To do: Please rewrite the stretch of the DNA repair passage from "DNA can repair" through "by non-homologous end-joining.", putting "NHEJ" wherever "non-homologous end-joining" appears.

START Passage shown

DNA can repair itself in a cell: if damage has been done, you can simply join back the two broken bits of DNA, and it occurs naturally. All cells are able to repair breaks in DNA because it ACTUALLY happens surprisingly commonly: in any typical cell, there will be somewhere between 10 and 50 double-strand breaks in the dna per day. That is a lot of breaks, and the cell needs to be able to fix it naturally. They will do that by non-homologous end-joining.

Let’s take a look into this illustration: we can see that the DNA double strand has been broken initially, it might have been an accidental break or cut by a cas9 enzyme. Either way, the repair mechanism is the same. A protein that exists naturally in the cell called Ku80/70 is very strongly attracted to the ends of a piece of DNA and so it will stick to those ends. This protein will then attract another protein called theProtein Kinase Catalytic Subunit (DNA-PKcs). They will both bind to the DNA strand and attract together some other proteins such as XRCC4 or Lig4, that will bind to the Ku80/70 and PKcs and pull together the two strands of DNA. They encircle them and bring the two ends together, where the DNA ligase 4 will operate normally to join the two branches and create another sugar-phosphate bond between the sugar of one nucleotide and the phosphate of another.

END Passage shown
START Provided material

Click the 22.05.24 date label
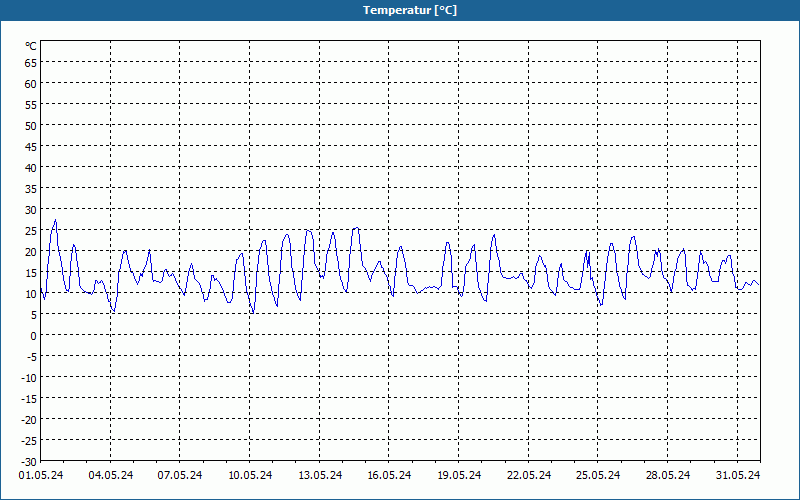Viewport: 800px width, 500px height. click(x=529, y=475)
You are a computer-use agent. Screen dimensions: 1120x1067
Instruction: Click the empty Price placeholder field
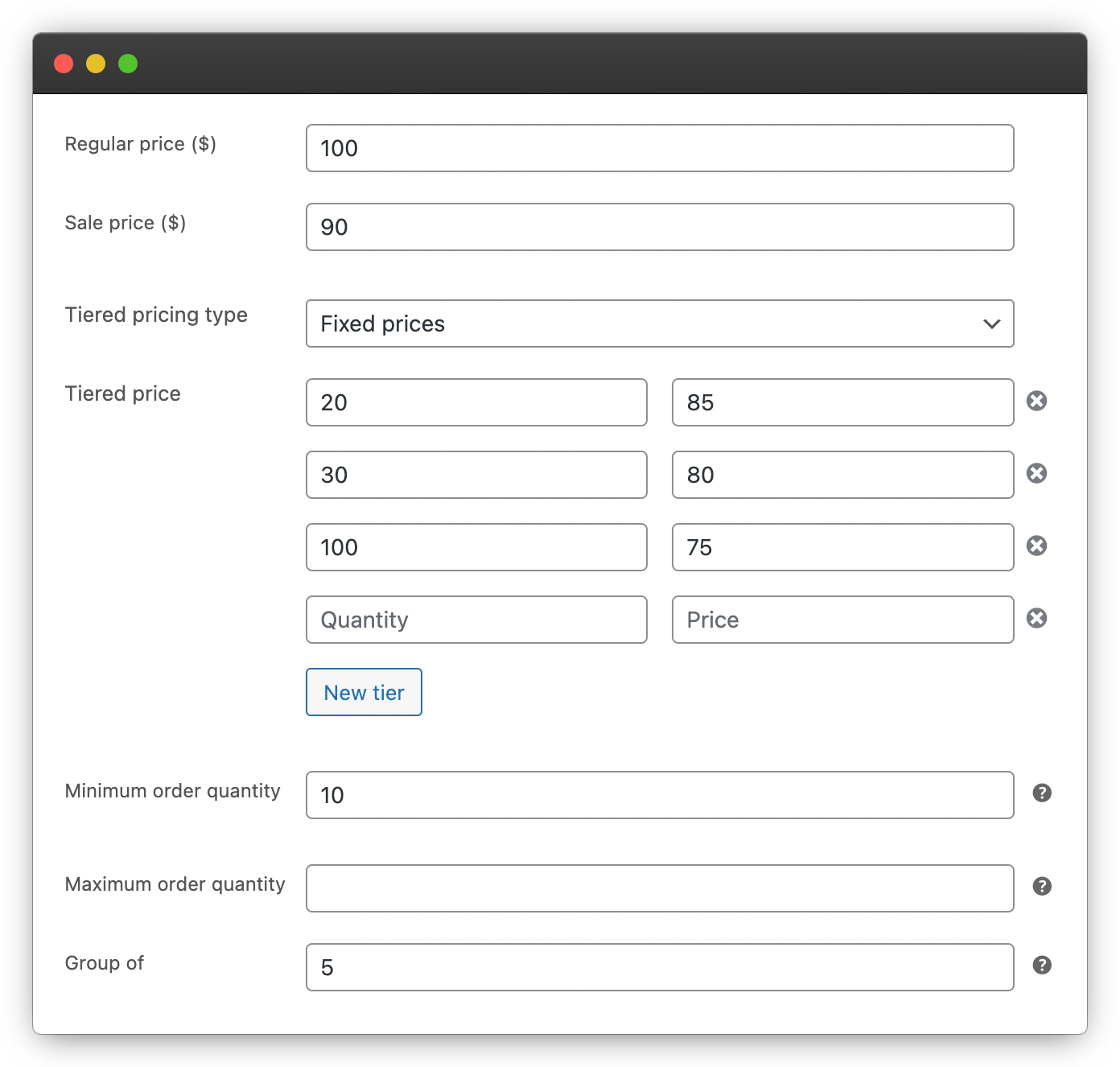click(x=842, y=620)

END Provided material
START Provided material

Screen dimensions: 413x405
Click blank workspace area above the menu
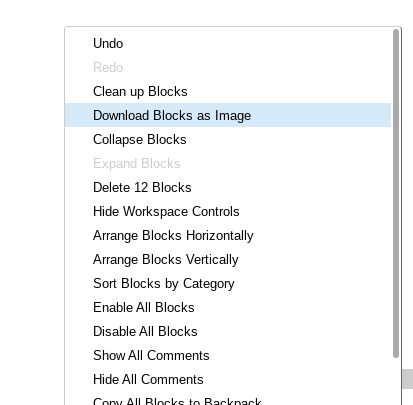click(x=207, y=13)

END Provided material

Your solution:
DNA can repair itself in a cell: if damage has been done, you can simply join back the two broken bits of DNA, and it occurs naturally. All cells are able to repair breaks in DNA because it ACTUALLY happens surprisingly commonly: in any typical cell, there will be somewhere between 10 and 50 double-strand breaks in the dna per day. That is a lot of breaks, and the cell needs to be able to fix it naturally. They will do that by NHEJ.